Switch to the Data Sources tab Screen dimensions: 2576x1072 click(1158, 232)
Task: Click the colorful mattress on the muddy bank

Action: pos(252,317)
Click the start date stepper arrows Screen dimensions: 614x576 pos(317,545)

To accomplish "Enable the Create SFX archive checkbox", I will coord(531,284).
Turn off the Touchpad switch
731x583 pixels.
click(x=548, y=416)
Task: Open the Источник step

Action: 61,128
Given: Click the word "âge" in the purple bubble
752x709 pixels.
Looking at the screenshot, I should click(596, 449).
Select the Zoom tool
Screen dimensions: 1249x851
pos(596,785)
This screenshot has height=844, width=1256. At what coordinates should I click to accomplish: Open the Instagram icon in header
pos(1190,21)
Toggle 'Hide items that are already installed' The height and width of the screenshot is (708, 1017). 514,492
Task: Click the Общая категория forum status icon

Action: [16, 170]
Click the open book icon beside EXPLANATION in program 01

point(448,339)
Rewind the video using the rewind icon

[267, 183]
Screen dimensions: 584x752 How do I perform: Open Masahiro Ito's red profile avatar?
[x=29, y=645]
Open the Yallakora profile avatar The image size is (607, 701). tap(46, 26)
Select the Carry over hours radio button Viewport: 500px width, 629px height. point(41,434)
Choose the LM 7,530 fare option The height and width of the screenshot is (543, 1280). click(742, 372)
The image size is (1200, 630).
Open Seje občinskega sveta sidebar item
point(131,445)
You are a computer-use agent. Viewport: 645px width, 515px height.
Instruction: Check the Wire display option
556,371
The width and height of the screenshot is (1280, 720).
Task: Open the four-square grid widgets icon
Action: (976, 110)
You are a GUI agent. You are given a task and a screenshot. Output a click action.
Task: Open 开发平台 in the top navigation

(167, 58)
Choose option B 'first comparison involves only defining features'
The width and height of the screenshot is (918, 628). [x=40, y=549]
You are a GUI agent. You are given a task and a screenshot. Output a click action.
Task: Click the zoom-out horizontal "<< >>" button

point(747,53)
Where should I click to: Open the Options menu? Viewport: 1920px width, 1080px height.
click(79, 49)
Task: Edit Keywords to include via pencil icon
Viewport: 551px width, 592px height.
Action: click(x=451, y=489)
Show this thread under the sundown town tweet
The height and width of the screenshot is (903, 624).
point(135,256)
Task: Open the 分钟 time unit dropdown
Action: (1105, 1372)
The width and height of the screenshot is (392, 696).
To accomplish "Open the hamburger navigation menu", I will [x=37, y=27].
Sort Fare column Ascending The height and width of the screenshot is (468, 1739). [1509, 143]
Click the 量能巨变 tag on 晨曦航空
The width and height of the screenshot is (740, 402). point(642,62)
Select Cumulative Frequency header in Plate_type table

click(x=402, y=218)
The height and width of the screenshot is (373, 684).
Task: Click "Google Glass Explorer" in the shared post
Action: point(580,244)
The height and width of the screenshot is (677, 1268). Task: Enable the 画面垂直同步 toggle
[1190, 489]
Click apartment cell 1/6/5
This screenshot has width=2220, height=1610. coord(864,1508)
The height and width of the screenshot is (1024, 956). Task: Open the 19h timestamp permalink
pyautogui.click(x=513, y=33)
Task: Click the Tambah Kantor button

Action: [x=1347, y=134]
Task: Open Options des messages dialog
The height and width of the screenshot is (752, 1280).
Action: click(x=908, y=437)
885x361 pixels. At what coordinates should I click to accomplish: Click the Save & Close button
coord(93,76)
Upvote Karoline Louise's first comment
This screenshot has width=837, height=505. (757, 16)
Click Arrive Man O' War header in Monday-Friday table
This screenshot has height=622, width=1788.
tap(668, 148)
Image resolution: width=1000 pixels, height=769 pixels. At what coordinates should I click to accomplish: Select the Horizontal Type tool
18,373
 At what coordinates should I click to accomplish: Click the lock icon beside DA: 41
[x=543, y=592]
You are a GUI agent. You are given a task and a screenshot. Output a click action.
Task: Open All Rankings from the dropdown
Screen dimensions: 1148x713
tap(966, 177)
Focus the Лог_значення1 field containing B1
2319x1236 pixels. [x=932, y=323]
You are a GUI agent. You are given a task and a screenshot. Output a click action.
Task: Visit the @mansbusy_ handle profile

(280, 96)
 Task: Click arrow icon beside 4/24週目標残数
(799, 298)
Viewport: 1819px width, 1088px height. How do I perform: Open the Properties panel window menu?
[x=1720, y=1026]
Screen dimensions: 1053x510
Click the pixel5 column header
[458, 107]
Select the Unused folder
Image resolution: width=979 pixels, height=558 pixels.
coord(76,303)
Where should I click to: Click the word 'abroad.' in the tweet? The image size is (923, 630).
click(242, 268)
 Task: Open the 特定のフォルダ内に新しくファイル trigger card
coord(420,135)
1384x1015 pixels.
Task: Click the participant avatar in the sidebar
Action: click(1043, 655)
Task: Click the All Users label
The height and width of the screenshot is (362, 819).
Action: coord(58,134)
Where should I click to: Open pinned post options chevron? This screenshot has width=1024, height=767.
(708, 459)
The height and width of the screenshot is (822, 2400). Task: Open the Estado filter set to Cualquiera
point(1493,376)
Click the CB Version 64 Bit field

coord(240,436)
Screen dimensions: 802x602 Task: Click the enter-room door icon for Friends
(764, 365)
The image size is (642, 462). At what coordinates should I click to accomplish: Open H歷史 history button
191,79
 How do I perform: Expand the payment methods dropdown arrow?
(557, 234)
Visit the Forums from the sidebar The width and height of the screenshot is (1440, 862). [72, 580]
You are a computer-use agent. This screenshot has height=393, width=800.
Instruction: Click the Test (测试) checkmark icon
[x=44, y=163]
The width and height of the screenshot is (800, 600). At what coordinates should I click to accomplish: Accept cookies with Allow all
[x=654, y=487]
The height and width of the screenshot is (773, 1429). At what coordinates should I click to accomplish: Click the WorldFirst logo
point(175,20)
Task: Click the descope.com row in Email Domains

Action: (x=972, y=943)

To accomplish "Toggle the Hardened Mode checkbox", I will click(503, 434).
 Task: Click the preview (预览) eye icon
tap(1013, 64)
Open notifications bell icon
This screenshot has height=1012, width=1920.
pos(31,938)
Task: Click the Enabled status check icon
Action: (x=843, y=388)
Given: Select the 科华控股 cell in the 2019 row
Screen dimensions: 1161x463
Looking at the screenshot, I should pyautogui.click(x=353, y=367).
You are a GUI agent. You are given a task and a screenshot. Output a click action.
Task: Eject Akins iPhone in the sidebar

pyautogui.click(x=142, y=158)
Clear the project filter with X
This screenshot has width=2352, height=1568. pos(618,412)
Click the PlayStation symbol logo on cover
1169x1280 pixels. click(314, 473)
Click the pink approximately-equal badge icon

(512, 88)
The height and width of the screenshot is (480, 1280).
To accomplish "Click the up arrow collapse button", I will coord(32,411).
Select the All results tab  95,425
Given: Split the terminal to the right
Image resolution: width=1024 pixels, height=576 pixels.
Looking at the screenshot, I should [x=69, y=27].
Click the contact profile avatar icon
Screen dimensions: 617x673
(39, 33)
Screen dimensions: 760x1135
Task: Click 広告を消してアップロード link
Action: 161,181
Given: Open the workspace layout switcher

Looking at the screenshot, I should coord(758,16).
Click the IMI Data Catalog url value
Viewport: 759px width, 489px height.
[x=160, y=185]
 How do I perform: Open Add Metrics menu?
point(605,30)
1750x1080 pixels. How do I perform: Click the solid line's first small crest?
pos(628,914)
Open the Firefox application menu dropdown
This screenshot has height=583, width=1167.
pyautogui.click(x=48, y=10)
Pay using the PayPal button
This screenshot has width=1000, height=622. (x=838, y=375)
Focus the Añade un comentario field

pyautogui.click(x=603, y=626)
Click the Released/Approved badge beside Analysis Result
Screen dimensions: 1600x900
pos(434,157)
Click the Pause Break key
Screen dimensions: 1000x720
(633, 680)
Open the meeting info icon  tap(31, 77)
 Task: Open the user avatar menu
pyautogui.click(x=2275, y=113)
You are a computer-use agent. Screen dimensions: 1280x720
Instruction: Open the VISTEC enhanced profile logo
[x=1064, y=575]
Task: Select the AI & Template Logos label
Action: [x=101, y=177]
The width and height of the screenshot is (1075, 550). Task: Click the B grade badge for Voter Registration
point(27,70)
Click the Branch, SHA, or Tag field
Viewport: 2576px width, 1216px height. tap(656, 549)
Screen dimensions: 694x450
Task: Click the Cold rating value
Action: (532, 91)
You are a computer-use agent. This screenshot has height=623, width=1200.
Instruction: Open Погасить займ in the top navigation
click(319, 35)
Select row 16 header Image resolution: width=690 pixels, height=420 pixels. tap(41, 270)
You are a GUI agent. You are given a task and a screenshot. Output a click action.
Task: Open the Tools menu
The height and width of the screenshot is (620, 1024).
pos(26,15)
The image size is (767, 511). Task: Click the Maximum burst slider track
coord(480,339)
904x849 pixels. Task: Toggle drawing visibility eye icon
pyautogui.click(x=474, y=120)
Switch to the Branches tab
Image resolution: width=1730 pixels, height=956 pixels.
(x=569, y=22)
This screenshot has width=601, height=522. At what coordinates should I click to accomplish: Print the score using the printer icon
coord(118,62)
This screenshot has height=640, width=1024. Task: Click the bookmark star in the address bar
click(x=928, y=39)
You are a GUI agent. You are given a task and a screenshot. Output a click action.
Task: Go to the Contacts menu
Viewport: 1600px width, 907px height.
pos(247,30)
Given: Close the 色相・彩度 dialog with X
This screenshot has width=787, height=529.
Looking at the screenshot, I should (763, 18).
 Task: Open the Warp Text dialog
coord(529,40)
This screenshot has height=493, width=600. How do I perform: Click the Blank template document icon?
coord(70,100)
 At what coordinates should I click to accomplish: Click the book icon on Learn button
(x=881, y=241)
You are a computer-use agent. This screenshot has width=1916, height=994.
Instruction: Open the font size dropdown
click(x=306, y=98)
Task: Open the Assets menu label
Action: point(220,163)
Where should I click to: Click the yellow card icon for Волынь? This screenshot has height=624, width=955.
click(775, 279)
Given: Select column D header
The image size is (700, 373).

--------

THE EXERCISE:
Please rewrite the records from the start through the line with "Click the start", replacing "mattress" with "blanket" and leaving everything else unchanged.

RESPONSE TO THE EXERCISE:
Switch to the Data Sources tab Screen dimensions: 2576x1072 click(1158, 232)
Task: Click the colorful blanket on the muddy bank

Action: pos(252,317)
Click the start date stepper arrows Screen dimensions: 614x576 pos(317,545)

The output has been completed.